### EXERCISE DETAILS
Restate exactly the lines from the top of the listing below to the line containing "This screenshot has height=545, width=537."; the remaining lines are not wanted.

** Opening EXCERPTED RECORDS block **

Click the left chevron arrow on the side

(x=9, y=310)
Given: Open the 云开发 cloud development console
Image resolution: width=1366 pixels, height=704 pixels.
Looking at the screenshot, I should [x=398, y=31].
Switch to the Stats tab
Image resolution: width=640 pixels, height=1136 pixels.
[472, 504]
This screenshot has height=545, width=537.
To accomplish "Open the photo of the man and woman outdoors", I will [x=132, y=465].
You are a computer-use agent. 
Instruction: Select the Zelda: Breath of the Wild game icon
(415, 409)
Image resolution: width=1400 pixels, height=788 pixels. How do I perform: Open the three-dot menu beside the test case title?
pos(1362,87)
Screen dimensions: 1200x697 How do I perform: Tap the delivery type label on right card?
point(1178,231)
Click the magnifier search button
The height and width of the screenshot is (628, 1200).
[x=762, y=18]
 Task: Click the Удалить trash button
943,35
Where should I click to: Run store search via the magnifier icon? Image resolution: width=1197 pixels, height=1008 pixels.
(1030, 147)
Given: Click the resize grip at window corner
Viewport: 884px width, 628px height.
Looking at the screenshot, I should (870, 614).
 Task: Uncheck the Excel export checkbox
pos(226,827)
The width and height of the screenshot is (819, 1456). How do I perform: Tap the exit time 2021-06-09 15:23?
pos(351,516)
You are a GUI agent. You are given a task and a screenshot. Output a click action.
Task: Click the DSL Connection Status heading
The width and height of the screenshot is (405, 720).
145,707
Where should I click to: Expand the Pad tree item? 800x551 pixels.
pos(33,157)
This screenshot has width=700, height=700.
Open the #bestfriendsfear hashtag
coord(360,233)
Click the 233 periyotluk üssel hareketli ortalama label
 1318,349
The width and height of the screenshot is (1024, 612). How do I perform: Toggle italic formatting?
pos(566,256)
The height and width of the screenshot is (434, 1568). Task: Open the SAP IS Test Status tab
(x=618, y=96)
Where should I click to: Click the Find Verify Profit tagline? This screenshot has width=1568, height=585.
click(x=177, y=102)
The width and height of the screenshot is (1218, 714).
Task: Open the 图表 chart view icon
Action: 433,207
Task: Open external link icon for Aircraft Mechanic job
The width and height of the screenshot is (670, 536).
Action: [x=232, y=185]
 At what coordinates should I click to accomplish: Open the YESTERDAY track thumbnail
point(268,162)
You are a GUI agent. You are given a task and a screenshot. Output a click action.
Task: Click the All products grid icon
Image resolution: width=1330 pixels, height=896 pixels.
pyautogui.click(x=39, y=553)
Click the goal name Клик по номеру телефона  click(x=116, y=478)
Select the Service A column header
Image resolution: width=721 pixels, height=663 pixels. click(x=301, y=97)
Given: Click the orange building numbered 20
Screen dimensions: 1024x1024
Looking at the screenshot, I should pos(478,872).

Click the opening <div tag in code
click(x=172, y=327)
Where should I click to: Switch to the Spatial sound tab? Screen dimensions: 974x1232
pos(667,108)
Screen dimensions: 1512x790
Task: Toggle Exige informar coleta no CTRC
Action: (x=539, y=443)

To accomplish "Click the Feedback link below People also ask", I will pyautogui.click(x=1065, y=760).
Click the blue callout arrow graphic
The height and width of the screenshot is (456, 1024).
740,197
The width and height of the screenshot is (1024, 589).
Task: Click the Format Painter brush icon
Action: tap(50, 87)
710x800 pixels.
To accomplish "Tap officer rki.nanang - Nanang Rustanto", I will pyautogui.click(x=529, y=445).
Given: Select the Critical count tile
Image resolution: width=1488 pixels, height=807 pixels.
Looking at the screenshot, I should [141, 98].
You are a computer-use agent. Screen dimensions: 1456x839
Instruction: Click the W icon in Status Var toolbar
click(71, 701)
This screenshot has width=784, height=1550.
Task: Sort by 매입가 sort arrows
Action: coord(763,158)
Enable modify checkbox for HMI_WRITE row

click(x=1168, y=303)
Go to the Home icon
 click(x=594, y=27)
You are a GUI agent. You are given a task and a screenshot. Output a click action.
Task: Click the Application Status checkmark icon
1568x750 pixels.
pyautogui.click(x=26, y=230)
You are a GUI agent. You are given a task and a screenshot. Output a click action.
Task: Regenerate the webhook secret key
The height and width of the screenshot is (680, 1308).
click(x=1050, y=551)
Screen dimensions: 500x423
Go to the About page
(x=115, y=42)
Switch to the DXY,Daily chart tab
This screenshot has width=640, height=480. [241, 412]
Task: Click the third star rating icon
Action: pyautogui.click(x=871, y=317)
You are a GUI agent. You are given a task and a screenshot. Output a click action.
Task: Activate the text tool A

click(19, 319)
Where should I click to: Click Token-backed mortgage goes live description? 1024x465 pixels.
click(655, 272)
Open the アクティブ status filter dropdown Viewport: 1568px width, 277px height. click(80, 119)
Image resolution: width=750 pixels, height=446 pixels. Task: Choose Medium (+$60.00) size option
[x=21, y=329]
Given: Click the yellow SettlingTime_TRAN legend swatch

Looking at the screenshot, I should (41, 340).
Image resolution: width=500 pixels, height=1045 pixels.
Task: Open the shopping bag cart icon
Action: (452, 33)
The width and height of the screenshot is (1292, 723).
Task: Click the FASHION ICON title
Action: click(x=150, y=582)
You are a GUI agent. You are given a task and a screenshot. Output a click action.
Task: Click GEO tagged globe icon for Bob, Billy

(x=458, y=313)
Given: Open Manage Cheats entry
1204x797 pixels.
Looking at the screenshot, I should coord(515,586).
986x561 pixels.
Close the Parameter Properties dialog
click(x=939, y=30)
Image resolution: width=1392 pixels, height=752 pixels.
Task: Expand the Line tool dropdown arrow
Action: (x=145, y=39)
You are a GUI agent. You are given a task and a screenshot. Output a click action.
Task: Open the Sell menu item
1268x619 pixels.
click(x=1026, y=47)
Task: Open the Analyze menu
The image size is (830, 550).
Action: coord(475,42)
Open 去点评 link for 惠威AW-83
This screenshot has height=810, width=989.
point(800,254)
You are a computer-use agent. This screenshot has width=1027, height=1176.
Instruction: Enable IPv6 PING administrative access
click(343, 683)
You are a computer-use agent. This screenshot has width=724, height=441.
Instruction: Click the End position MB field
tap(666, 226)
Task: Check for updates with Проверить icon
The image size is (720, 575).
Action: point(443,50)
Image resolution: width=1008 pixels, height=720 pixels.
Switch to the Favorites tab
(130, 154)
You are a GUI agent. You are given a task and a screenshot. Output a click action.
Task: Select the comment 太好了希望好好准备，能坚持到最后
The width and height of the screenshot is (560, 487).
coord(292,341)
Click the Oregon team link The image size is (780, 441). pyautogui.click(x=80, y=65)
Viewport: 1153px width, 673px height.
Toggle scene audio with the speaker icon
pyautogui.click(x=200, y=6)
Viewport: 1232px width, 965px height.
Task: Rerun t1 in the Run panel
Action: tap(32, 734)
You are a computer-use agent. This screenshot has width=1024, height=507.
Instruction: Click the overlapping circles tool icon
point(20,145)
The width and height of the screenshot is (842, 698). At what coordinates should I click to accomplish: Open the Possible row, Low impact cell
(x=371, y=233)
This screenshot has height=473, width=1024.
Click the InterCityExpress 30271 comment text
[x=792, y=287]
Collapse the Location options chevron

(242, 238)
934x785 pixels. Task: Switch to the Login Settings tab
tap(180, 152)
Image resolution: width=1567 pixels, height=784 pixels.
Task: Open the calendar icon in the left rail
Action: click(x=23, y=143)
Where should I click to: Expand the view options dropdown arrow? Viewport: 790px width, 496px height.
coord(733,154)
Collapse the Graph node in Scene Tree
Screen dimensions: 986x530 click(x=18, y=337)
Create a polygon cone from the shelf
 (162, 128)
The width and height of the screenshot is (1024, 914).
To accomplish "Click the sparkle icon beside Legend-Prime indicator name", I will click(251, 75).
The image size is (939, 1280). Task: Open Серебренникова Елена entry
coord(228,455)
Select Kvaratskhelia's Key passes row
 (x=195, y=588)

** Closing EXCERPTED RECORDS block **

### SOLUTION TO THIS PROBLEM
Click the left chevron arrow on the side

(x=9, y=310)
Given: Open the 云开发 cloud development console
Image resolution: width=1366 pixels, height=704 pixels.
Looking at the screenshot, I should [x=398, y=31].
Switch to the Stats tab
Image resolution: width=640 pixels, height=1136 pixels.
[472, 504]
This screenshot has height=545, width=537.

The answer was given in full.